Early antifracture efficacy has been highlighted as a major need in osteoporosis care, particularly for those patients with recent fractures who are at imminent risk of fracture. In the current analysis, there was a statistically significant reduction in fractures between treatment groups as early as seven months for both categories of clinical fractures analyzed, with a statistically significant reduction in the IRR during the 6- to 12-month period.

These results add to the body of evidence suggesting a more rapid and greater fracture risk reduction in patients treated with anabolic therapies compared with antiresorptives [1, 4, 12, 13]. Our data confirm previous findings from the pivotal Phase 3 Fracture Prevention Trial, where a reduction in non-vertebral fracture risk was suggested starting after eight months of treatment with 20 or 40 μg of daily teriparatide [9]. This progressively increased, reaching statistical significance at the end of the study (i.e., at 20 months) in the Kaplan-Meier analyses [9]. Further to this early response, in a post hoc analysis of the Fracture Prevention Trial, Lindsay et al. [14] reported that increasing duration of teriparatide treatment was associated with reduced risk of NVFFx when compared with placebo. In that analysis, the Cox model showed that the relative hazard of specified NVFFx decreased by 9.5% for each additional month of teriparatide versus placebo (HR = 0.905; 95% CI 0.895–0.931, p = 0.002) [14]. Therefore, given its greater antifracture efficacy, early and more rapid onset of effect, teriparatide appears to be a superior clinical option to oral bisphosphonates for patients at high and imminent risk of fracture [15, 16]. No equivalent data comparing teriparatide with other antiresorptives are currently available.

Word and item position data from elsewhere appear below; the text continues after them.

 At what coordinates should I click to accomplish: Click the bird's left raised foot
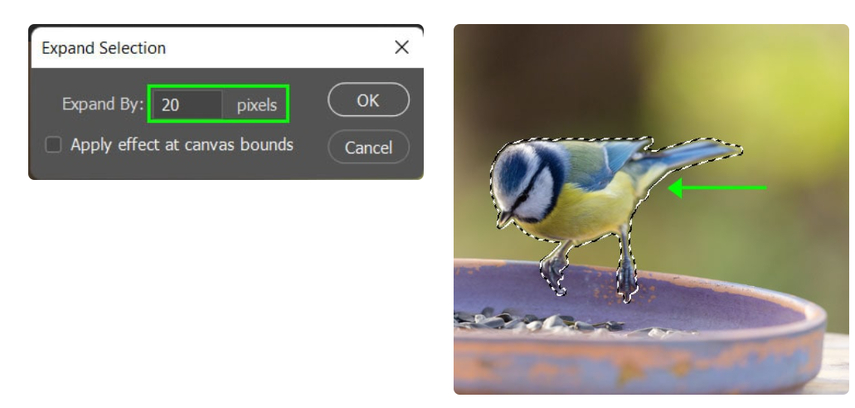[555, 271]
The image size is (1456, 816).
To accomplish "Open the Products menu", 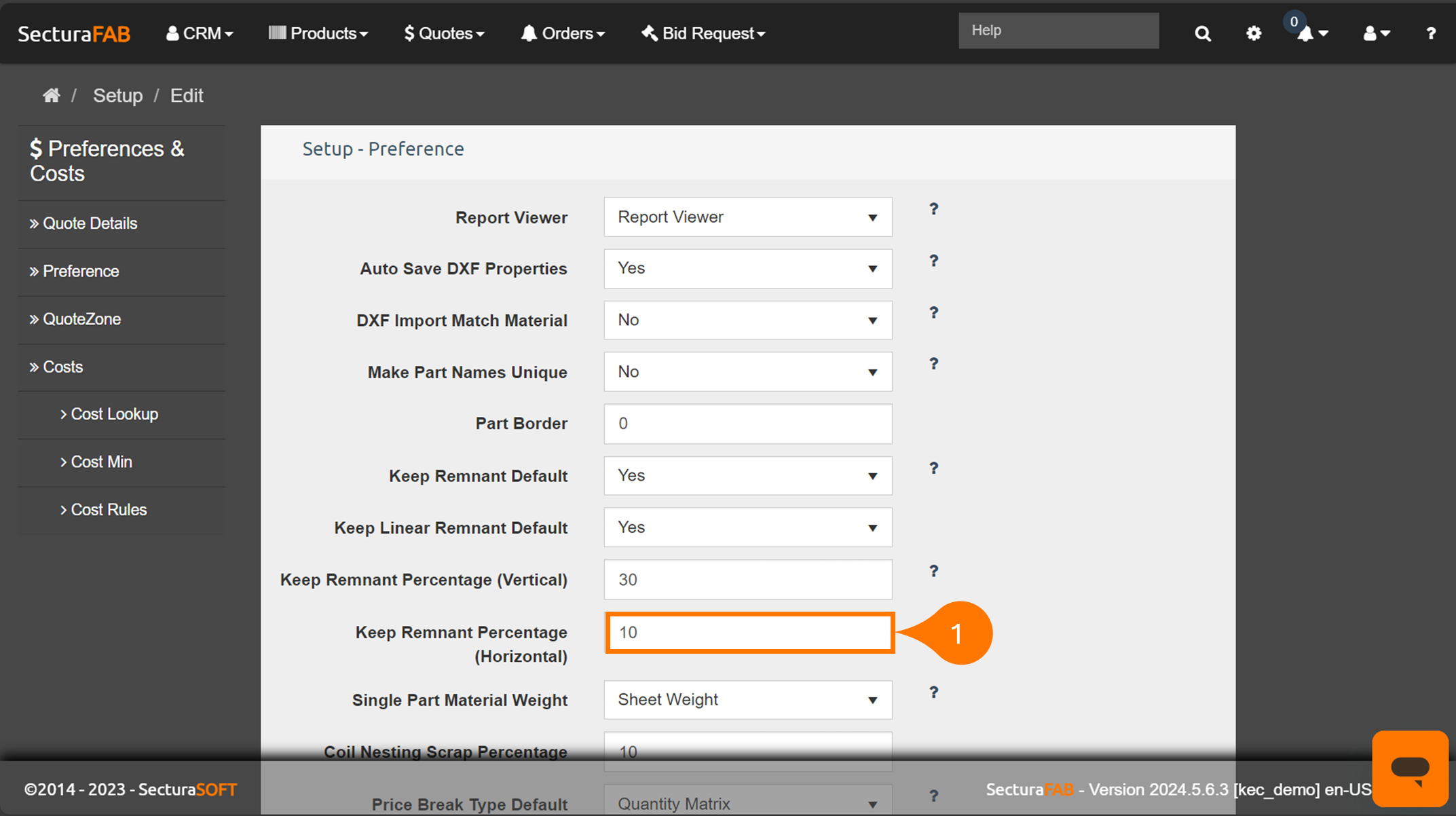I will tap(318, 33).
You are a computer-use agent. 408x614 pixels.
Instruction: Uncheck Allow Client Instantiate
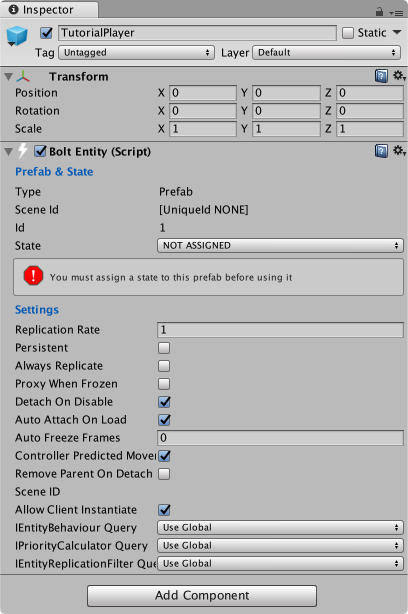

This early efficacy of teriparatide compared with risedronate is also of clinical interest, as it has been suggested previously, using results from the combination of the multicenter Vertebral Efficacy with Risedronate Therapy (VERT) trials, that risedronate reduces the risk of clinical vertebral fractures in postmenopausal women with osteoporosis within 6 months of starting treatment (RR = 0.08; 95% CI 0.01–0.63) [17]. Results of that analysis suggest a 69% reduction in risk at one year (RR = 0.31; 95% CI 0.12–0.78) [17].

The current analysis has a number of strengths and limitations. The VERO study was the first randomized controlled trial that assessed fractures as the primary efficacy endpoint in a large subgroup of patients pretreated with bisphosphonates, thus reflecting real life, as in many countries worldwide, teriparatide use is limited to patients who develop fracture while receiving antiresorptive therapy. The VERO study population is based on patients with high fracture risk, a population that should be considered for osteoanabolic therapy. Furthermore, patient selection was based on strong predictors of fracture risk, given the inclusion of a combination of multiple or severe prevalent vertebral fractures with low BMD, which both are independent and additive indicators of high imminent fracture risk [18]. The analysis of the FRAX®-defined MOF endpoint was a post hoc analysis; however, the extended Cox regression model to assess the speed of the clinical fracture efficacy was predefined in the statistical analysis plan. Finally, given the patient population analyzed, these results may not be generalized to men, premenopausal women, or patients with less severe osteoporosis.

In conclusion, our post hoc analysis of the VERO trial shows that, in postmenopausal women with severe osteoporosis, teriparatide treatment was more efficacious than risedronate, with a 60% lower risk of FRAX®-defined MOF occurrence during the 24-month treatment period. Our study also detected a significant reduction of risk at seven months of treatment, confirming that this osteoanabolic treatment is particularly indicated for patients at imminent risk of fractures.